Publisher: Psychology Press
ISBN: 0805837183
Category : Analysis of variance
Languages : en
Pages : 1106
Book Description
CD-ROM contains: "SPSS and SAS data sets fpr ,amu pf tje text exercoses as we;; as titorials reviewing basic statistics and simple and multiple regression."
Science Rules
Author: Peter Achinstein
Publisher: JHU Press
ISBN: 9780801879449
Category : Business & Economics
Languages : en
Pages : 448
Book Description
Included is a famous nineteenth-century debate about scientific reasoning between the hypothetico-deductivist William Whewell and the inductivist John Stuart Mill; and an account of the realism-antirealism dispute about unobservables in science, with a consideration of Perrin's argument for the existence of molecules in the early twentieth century.
Publisher: JHU Press
ISBN: 9780801879449
Category : Business & Economics
Languages : en
Pages : 448
Book Description
Included is a famous nineteenth-century debate about scientific reasoning between the hypothetico-deductivist William Whewell and the inductivist John Stuart Mill; and an account of the realism-antirealism dispute about unobservables in science, with a consideration of Perrin's argument for the existence of molecules in the early twentieth century.

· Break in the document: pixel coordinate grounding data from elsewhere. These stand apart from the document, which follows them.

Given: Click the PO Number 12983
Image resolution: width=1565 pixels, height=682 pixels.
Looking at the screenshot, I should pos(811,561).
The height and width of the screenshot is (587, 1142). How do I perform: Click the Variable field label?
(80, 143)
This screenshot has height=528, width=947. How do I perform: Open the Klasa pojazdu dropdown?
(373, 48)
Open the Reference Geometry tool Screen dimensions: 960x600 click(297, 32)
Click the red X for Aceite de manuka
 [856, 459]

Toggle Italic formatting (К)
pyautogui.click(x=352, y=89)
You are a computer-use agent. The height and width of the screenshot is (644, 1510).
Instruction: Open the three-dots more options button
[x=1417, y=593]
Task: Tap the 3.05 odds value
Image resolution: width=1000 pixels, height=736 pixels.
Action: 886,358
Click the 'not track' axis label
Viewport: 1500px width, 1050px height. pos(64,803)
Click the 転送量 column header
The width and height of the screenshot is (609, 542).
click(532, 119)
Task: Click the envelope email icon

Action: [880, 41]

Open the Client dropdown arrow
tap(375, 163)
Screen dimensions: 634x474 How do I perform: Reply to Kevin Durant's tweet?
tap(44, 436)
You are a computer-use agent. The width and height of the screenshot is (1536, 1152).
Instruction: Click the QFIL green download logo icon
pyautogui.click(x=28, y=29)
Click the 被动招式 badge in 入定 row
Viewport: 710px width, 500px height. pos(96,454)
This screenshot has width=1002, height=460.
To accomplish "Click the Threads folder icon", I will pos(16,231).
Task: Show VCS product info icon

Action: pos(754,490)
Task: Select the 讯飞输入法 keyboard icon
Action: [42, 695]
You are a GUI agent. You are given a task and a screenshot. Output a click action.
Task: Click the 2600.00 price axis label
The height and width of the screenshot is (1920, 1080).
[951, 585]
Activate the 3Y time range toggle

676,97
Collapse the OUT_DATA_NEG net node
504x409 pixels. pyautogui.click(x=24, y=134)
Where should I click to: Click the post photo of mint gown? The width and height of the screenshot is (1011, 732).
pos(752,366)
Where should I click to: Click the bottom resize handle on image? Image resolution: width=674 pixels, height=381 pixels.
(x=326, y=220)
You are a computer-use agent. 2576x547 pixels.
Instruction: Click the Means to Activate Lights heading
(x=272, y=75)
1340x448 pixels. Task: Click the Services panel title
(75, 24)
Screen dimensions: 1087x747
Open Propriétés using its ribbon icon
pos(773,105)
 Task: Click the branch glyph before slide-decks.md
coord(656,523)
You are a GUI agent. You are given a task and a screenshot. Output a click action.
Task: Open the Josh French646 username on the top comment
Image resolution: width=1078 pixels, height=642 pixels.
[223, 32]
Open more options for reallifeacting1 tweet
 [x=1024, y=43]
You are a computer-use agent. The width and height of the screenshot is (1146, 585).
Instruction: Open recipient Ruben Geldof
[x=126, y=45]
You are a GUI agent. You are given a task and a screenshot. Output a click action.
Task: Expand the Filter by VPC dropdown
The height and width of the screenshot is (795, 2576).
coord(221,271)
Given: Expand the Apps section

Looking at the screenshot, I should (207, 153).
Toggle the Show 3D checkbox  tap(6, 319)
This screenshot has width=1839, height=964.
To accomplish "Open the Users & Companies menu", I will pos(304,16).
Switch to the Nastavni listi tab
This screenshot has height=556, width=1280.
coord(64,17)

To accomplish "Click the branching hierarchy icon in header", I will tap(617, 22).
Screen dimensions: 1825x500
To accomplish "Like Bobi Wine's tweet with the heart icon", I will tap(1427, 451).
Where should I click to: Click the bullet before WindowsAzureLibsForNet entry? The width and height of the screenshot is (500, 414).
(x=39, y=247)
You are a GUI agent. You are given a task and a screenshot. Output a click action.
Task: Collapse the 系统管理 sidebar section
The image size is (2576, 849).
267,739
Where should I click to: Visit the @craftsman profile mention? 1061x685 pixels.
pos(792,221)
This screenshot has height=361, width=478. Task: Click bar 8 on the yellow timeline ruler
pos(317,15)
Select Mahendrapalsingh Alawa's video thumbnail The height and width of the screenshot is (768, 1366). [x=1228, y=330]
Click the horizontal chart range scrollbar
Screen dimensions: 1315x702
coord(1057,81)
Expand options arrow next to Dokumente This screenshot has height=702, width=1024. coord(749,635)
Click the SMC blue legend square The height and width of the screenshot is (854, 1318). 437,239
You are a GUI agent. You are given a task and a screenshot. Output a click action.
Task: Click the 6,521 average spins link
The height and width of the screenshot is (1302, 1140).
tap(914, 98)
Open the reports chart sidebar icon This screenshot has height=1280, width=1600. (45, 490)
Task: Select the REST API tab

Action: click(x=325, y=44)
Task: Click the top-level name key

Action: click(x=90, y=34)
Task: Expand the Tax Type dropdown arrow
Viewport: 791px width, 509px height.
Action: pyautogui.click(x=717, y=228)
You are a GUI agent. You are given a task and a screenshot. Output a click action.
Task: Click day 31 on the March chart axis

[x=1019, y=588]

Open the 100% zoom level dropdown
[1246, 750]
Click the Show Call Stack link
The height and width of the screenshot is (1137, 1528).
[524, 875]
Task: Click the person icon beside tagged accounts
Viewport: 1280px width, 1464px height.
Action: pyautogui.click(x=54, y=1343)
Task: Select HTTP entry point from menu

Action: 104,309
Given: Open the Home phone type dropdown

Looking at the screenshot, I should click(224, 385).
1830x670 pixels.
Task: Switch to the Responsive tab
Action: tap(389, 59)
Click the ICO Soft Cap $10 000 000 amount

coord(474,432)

Case Studies in Behaviour Therapy (Psychology Revivals)
Author: H. J. Eysenck
Publisher: Routledge
ISBN: 1135019029
Category : Psychology
Languages : en
Pages : 355
Book Description
Originally published in 1976 and on the basis of extended case histories, Eysenck showed how experts dealt with problems which arose in the course of behaviour therapy. It showed how they formulated hypotheses about causation and treatment, and used these to structure the methods employed; and how they changed their hypotheses when treatment showed them to have been mistaken. The prime aim was to demonstrate the complexities involved in even apparently simple cases, and the need to base treatment on a proper understanding of the dynamics of the case. All the articles were specially written for this book, the purpose being to underline the need to state the dynamics of a case in such a form that they could be used as hypotheses leading to specific treatment recommendations. The hypotheses were tested by the success or failure of the treatment, thus making the treatment of individual patients a proper experimental procedure. Behaviour therapy emphasises the fundamental importance of the outcome problem and only experience can teach the behaviour therapist just how this interplay of theory formulation and design of location, evaluation of effect and changes in theory, works in actual practice. The book will help those engaged in this type of therapy to understand the process better, and to gain a quicker mastery of the technique.
Publisher: Routledge
ISBN: 1135019029
Category : Psychology
Languages : en
Pages : 355
Book Description
Originally published in 1976 and on the basis of extended case histories, Eysenck showed how experts dealt with problems which arose in the course of behaviour therapy. It showed how they formulated hypotheses about causation and treatment, and used these to structure the methods employed; and how they changed their hypotheses when treatment showed them to have been mistaken. The prime aim was to demonstrate the complexities involved in even apparently simple cases, and the need to base treatment on a proper understanding of the dynamics of the case. All the articles were specially written for this book, the purpose being to underline the need to state the dynamics of a case in such a form that they could be used as hypotheses leading to specific treatment recommendations. The hypotheses were tested by the success or failure of the treatment, thus making the treatment of individual patients a proper experimental procedure. Behaviour therapy emphasises the fundamental importance of the outcome problem and only experience can teach the behaviour therapist just how this interplay of theory formulation and design of location, evaluation of effect and changes in theory, works in actual practice. The book will help those engaged in this type of therapy to understand the process better, and to gain a quicker mastery of the technique.